» **PAGE EXCERPT**:
-- START --

## Install dependencies

In [None]:
!pip install lightning

## Import libraries

In [None]:
import os, random
import numpy as np
import pandas as pd
from tqdm import tqdm
from PIL import Image
import matplotlib.pyplot as plt
%matplotlib inline

## PyTorch & TorchVision

In [None]:
import torch
import torch.nn as nn
import torch.nn.functional as F
from torch.utils.data import DataLoader, Dataset
from torchvision import datasets, transforms
from torchvision.utils import make_grid

## Lightning

In [None]:
from lightning.pytorch import LightningModule, LightningDataModule, Trainer
import lightning.pytorch as L
print(L.__version__)

## Sklearn

In [None]:
from sklearn.model_selection import train_test_split
from sklearn.metrics import classification_report

## TensorFlow (unused in current logic, possibly for later)

In [None]:
import tensorflow as tf
from tensorflow.keras import layers, models

## LOAD IMAGE PATHS & LABELS FROM DIRECTORY

In [None]:
dir0 = '/kaggle/input/mushroom1/merged_dataset'

classes = []
paths = []
for dirname, _, filenames in os.walk(dir0):
    for filename in filenames:
        classes.append(dirname.split('/')[-1])
        paths.append(os.path.join(dirname, filename))

## Create ImageFolder dataset to access class names

In [None]:
dataset0 = datasets.ImageFolder(root=dir0)
class_names = dataset0.classes
print(class_names)
print(f"Number of classes: {len(class_names)}")

N = list(range(len(classes)))
normal_mapping = dict(zip(class_names, N))
reverse_mapping = dict(zip(N, class_names))

## CREATE A DATAFRAME OF PATHS AND LABELS

In [None]:
data = pd.DataFrame({'path': paths, 'class': classes})
data['label'] = data['class'].map(normal_mapping)
print(f"Total images: {len(data)}")

## DEFINE IMAGE TRANSFORMATIONS

In [None]:
transform = transforms.Compose([
    transforms.RandomRotation(10),
    transforms.RandomHorizontalFlip(),
    transforms.Resize(224),
    transforms.CenterCrop(224),
    transforms.ToTensor(),
    transforms.Normalize([0.485, 0.456, 0.406],
                         [0.229, 0.224, 0.225])
])

## CONVERT DATAFRAME TO LIST OF (PATH, LABEL) TUPLES

In [None]:
def create_path_label_list(df):
    """
    Converts a DataFrame with image paths and labels into a list of tuples.

    Args:
        df (pd.DataFrame): DataFrame containing 'path' and 'label' columns.

    Returns:
        List[Tuple[str, int]]: List of (image_path, label) tuples.
    """
    return [(row['path'], row['label']) for _, row in df.iterrows()]

path_label = create_path_label_list(data)
path_label = random.sample(path_label, 20000)
print(len(path_label))
print(path_label[0:3])

## DEFINE CUSTOM DATASET CLASS

In [None]:
class CustomDataset(Dataset):
    """
    Custom PyTorch Dataset to load images from file paths and return transformed images.

-- END --

» **PROVIDED DATA**:
-- START --

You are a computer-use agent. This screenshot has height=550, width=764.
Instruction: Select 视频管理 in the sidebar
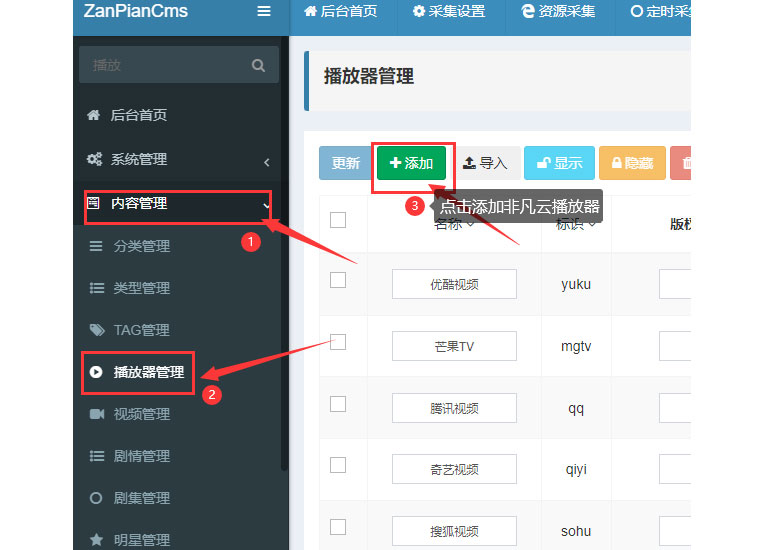(141, 414)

-- END --

» **WHAT YOU HAVE TO DO**: Pick up the mushroom image classification notebook right after its last line and keep writing it.

» **IN RESPONSE**:
    Args:
        path_label (List[Tuple[str, int]]): List of (image_path, label) tuples.
        transform (callable, optional): Optional transform to be applied on a sample.

    Returns:
        Tuple[Tensor, int]: Transformed image tensor and its label.
    """
    def __init__(self, path_label, transform=None):
        self.path_label = path_label
        self.transform = transform

    def __len__(self):
        return len(self.path_label)

    def __getitem__(self, idx):
        path, label = self.path_label[idx]
        img = Image.open(path).convert('RGB')
        if self.transform:
            img = self.transform(img)
        return img, label

## DEFINE LIGHTNING DATA MODULE

In [None]:
class DataModule(LightningDataModule):
    """
    PyTorch Lightning DataModule for loading and batching image data.

    Handles both custom datasets and torchvision ImageFolder datasets.

    Args:
        data_source (str): Either 'custom' or 'imagefolder'.
        path_label (List[Tuple[str, int]]): Data for custom loader.
        root_dir (str): Directory for ImageFolder loader.
        batch_size (int): Batch size for training/validation.
        train_split (float): Train/validation split ratio.
        custom_transform (callable, optional): Custom image transforms.
    """
    def __init__(self, data_source=None, path_label=None, root_dir=None,
                 batch_size=32, train_split=0.8, custom_transform=None):
        super().__init__()
        self.data_source = data_source or ('custom' if path_label else 'imagefolder')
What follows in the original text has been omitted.